Influenced by the Korean Dansaekhwa movement (monochrome painting), known for its monochrome style, Lee works with a broad brush, placing dots, lines and diffuse rectangles on large-format canvases. These elements appear as isolated formal signs, rhythmically structured patterns or in loose, non-narrative figurations. Lee regards the act of painting as a pure and absolute event involving an immediate encounter between artist, material and image carrier, detached from rational calculation a transcendent experience of oneness with the world.
This year's guest juror, Mami Kataoka, director of the Mori Art Museum in Tokyo, explains the jury's decision: Lee Ufan has spoken about how his experiences with several exhibitions in Germany in the 1970s brought his work to the world stage. Over the course of his sixty-year career, he has explored the essential meaning of existence in all relationships that transcend East and West without following Western modernism or retreating into Eastern spiritual traditions.
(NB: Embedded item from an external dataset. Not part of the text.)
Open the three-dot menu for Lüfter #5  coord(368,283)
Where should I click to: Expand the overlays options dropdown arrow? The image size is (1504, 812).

Our current interest in Lee Ufan's work, which gives us an awareness of holistic perspectives, may stem from our longing for interpersonal relationships that form the basis of our humanity. Lee Ufan's work will be a great addition to the Museum Ludwig's collection and contribute to its global orientation.
Lee Ufan's works have been on my personal wish list for the Museum Ludwig collection for a very long time. I am therefore all the more delighted that Lee Ufan has accepted the award, says Dr Yilmaz Dziewior, explaining the jury's decision in favour of Lee. The artist, now 90 years old, has close ties to the art scene in Germany, especially in the Rhineland: When the Museum Ludwig opened 50 years ago, his works were on display at the Kunsthalle Düsseldorf, the Glaskasten in Marl, the Galerie m in Bochum and already at the Museum Ludwig itself. Until now, however, the collection lacked a work by the artist. This gap will now be filled with the acquisition of the Wolfgang Hahn Prize.
Mayen Beckmann, Chair of the Board of the Society for Modern Art: The nomination of Lee Ufan continues a long line of conceptually working Wolfgang Hahn Prize winners since 1994 and, after Haegue Yang, is once again an artistic position from South Korea to expand the collection. Lee's work for the Museum Ludwig collection ties in perfectly with the passion for collecting of Peter and Irene Ludwig, who were interested in Asian art from the very beginning. The acquisition was only possible thanks to the generous cooperation of the prize winner. The Wolfgang Hahn Prize is financed by contributions from our dedicated members.
Lee Ufan, born in South Korea in 1936, moved to Tokyo at the age of 20, where he graduated in philosophy from Nihon University in 1961. From 1969, he led the Mono-Ha movement and was a professor at Tama Art University in Tokyo from 1973 to 2007. In 2001, he was awarded the 13th Praemium Imperiale for Painting in Tokyo.
The award ceremony will take place on November 6 at 6:30 p.m. The presentation for the 2026 Wolfgang Hahn Prize will be on display at the Museum Ludwig from November 7, 2026, to April 4, 2027.